▶ [Istruzioni]: Estrai dalla recensione sui Daughter, senza cambiare una parola, il pezzo che comincia con le parole contenenti "È un inverno" e finisce con "un suono invadente.".

▶ [Pagina]:
_____

È un inverno di un bianco minimalista quello dei Daughter, la chitarra di Igor Haefeli non si perde mai in inutili virtuosismi. Il silenzio leggero delle cose si palesa sotto la forma di un suono essenziale e pulito che crea un’atmosfera intima e raccolta con momenti di slancio, certo, (vedi il crescendo con cui si sviluppa “Smother”, vedi le distorsioni nella seconda parte di “Lifeforms”) senza però mai raggiungere momenti di esasperazione. Stesso discorso vale per la batteria di Remi Aguilella, mai protagonista assoluta; con la sua precisione ritmica preferisce spesso mettersi da parte (come nella prima parte di “Youth” ed in molti altri brani) piuttosto che rovinare l’armonia del tutto con un suono invadente.

_____

Dati sulla posizione degli elementi sullo schermo
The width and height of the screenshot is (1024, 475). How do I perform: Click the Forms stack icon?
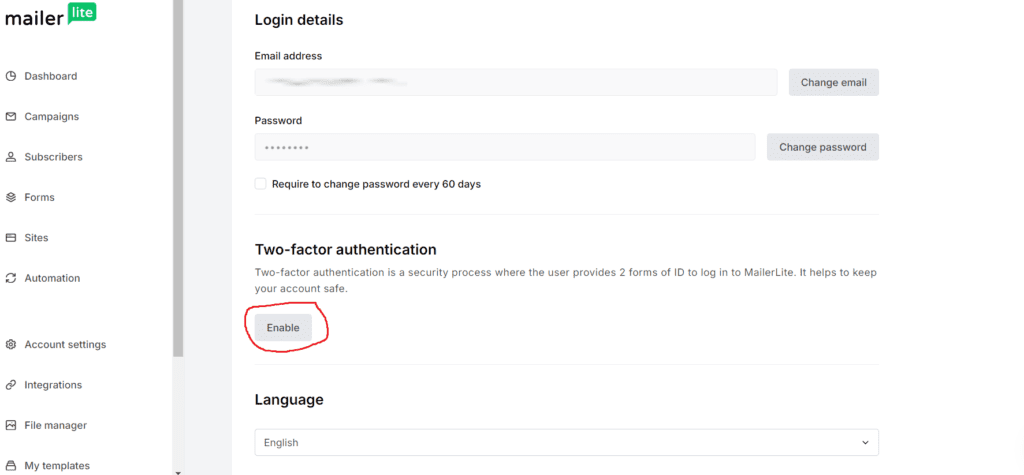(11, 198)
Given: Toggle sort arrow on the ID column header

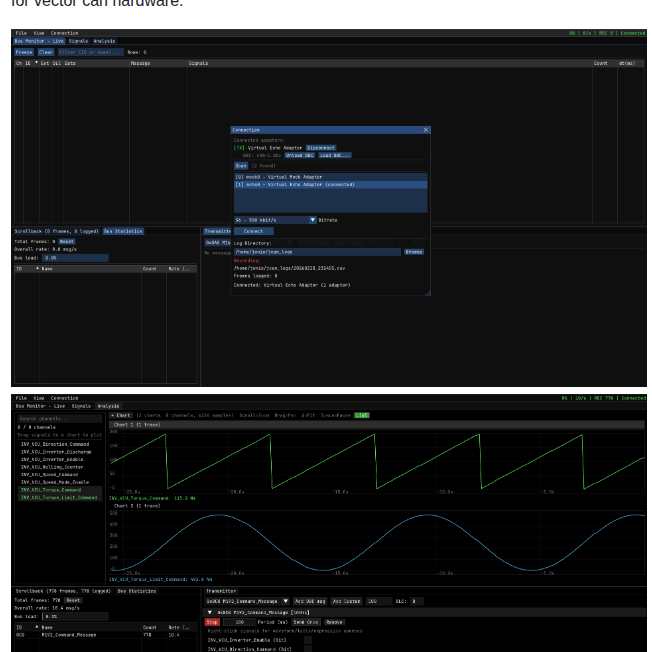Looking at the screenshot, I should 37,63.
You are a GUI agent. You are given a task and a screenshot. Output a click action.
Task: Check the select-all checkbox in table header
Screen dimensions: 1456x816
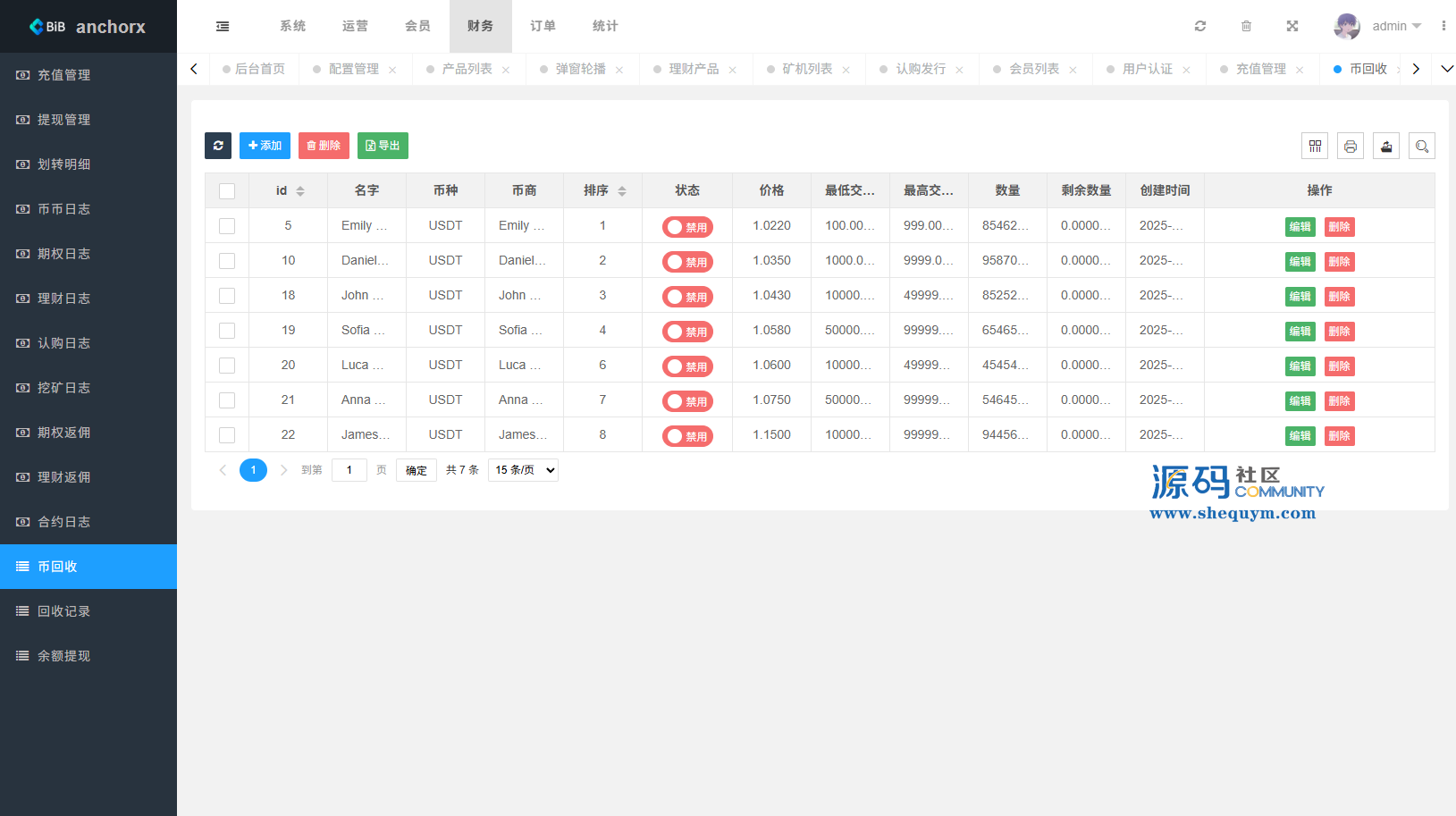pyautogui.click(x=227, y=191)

_____

▶ [Soluzione]:
È un inverno di un bianco minimalista quello dei Daughter, la chitarra di Igor Haefeli non si perde mai in inutili virtuosismi. Il silenzio leggero delle cose si palesa sotto la forma di un suono essenziale e pulito che crea un’atmosfera intima e raccolta con momenti di slancio, certo, (vedi il crescendo con cui si sviluppa “Smother”, vedi le distorsioni nella seconda parte di “Lifeforms”) senza però mai raggiungere momenti di esasperazione. Stesso discorso vale per la batteria di Remi Aguilella, mai protagonista assoluta; con la sua precisione ritmica preferisce spesso mettersi da parte (come nella prima parte di “Youth” ed in molti altri brani) piuttosto che rovinare l’armonia del tutto con un suono invadente.